Ziel: Wie lautet im Forenthread über einen Chat für buffed alles von "ich wäre dafür" bis hinunter zu "nur ich dafür?"? Schreib diesen Abschnitt wörtlich ab.

# buffed braüchte einen



## chopi (22. November 2007)

ich wäre dafür das hier nen chat mit räumen für die bestimmten spiele (wow hdro war) wo halt alle gleichzeitig reinschreiben könnten geben sollte 


			Dieser Inhalt steht nur eingeloggten Mitgliedern zur Verfügung.
        

 

bin nur ich dafür?

edit sagt:shit im titel verschrieben^^


----------



## taure-auf-melee-cruck (22. November 2007)

first


edit:// ich fänds geil da man dann nimma so lange auf antowrten warten müsste 


			Dieser Inhalt steht nur eingeloggten Mitgliedern zur Verfügung.


----------



## Tikume (22. November 2007)

Mhm wie würde der Chat aussehn?


DárkrougeXXX: Lol!111
Hexxerork: Rofl!
Dildoboý: Ey man ey palas sin so schwull ey LOL!


----------



## chopi (22. November 2007)

leute die spammen werden dann von tikume , die sich selbst dazu gemeldet hat *hust*, gebannt fürn paar tage^^


----------



## Meralius (22. November 2007)

Tikume schrieb:


> Mhm wie würde der Chat aussehn?
> DárkrougeXXX: Lol!111
> Hexxerork: Rofl!
> Dildoboý: Ey man ey palas sin so schwull ey LOL!




Ich mag Paladine :'(

Nee ma im ernst. Tikume hat schon recht. In dem Chat würde es wahrscheinlich ziemlich rund gehen, auch wenns manchmal vllt ziemlich lustig sein kann ist es mit sicherheit meistens eher nervend oder abschreckend für die meisten 


			Dieser Inhalt steht nur eingeloggten Mitgliedern zur Verfügung.


----------



## Gandaline (22. November 2007)

taure-auf-melee-cruck schrieb:


> first
> edit:// ich fänds geil da man dann nimma so lange auf antowrten warten müsste
> 
> 
> Dieser Inhalt steht nur eingeloggten Mitgliedern zur Verfügung.

Datenzeilen:
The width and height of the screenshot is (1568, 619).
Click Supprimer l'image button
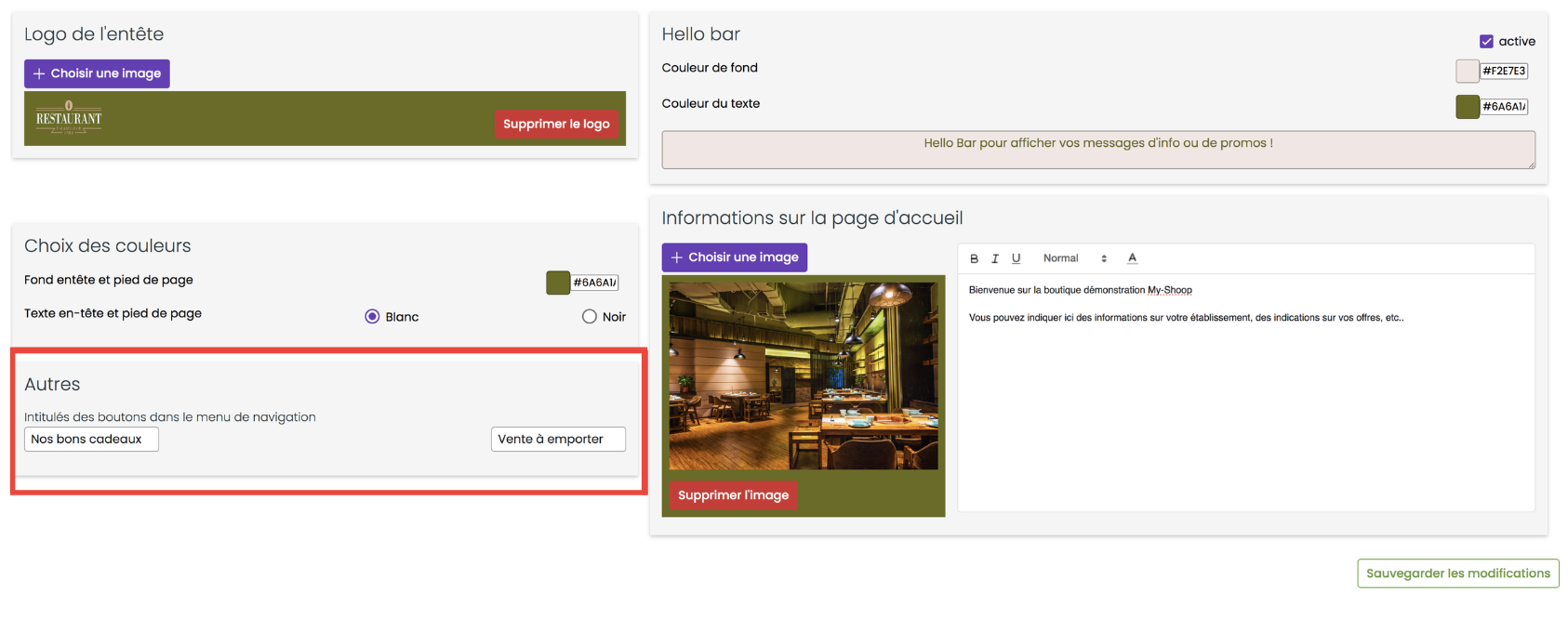tap(733, 495)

Lösung:
ich wäre dafür das hier nen chat mit räumen für die bestimmten spiele (wow hdro war) wo halt alle gleichzeitig reinschreiben könnten geben sollte 


			Dieser Inhalt steht nur eingeloggten Mitgliedern zur Verfügung.
        

 

bin nur ich dafür?